- [DATASET]
- - - - -

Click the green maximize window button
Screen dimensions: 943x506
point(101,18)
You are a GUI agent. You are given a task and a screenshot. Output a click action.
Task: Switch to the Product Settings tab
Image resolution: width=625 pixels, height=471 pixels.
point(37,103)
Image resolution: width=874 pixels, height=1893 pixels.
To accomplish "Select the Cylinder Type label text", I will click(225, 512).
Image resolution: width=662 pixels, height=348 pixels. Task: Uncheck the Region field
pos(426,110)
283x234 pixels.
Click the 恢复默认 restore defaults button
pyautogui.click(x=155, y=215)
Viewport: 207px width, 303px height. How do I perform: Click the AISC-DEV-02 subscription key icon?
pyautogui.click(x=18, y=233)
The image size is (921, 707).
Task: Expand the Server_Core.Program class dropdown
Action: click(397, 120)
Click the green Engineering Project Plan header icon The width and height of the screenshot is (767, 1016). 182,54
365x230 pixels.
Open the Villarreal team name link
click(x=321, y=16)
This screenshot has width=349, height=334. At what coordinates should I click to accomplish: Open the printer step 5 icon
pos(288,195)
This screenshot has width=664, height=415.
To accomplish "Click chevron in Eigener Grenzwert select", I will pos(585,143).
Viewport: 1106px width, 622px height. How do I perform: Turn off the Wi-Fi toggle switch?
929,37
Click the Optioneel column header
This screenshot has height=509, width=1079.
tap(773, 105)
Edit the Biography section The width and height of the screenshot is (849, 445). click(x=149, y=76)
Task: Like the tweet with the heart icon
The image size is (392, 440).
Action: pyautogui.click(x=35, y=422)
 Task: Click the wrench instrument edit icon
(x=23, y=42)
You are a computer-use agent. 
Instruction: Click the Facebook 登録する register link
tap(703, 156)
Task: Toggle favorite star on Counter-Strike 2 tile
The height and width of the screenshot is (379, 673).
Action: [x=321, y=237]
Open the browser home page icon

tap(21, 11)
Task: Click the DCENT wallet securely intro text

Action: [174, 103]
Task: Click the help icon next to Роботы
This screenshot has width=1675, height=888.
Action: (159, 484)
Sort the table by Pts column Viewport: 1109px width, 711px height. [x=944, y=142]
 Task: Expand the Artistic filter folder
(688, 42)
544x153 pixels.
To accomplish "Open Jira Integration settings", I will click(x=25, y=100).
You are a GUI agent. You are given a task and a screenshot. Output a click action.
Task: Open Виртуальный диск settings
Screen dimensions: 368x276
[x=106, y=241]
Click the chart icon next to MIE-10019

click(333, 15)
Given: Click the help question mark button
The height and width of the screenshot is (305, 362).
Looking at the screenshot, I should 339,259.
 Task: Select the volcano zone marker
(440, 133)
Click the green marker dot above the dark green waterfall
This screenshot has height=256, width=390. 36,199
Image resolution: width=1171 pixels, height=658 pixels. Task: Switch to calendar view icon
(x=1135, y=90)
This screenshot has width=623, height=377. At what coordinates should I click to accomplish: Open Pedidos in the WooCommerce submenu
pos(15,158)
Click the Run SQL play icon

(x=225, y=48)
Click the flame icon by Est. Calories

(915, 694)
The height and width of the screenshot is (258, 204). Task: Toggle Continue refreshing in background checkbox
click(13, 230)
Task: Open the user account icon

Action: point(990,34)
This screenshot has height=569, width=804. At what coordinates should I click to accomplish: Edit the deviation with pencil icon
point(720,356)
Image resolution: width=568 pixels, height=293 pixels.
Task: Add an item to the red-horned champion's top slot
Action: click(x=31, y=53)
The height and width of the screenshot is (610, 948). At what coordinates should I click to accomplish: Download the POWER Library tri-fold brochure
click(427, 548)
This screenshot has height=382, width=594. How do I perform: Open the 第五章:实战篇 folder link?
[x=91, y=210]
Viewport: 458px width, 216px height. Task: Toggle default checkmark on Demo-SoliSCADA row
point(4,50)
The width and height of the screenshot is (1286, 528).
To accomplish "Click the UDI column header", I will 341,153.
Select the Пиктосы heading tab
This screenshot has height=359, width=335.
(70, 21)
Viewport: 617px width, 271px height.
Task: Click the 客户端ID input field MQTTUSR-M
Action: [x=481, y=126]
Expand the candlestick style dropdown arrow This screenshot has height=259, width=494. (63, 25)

- - - - -

- [TASK ITEM] Using the listing, copy every line where the word "help" shows up.

- [SOLUTION TO THIS EXERCISE]
Task: Click the help icon next to Роботы
Given: Click the help question mark button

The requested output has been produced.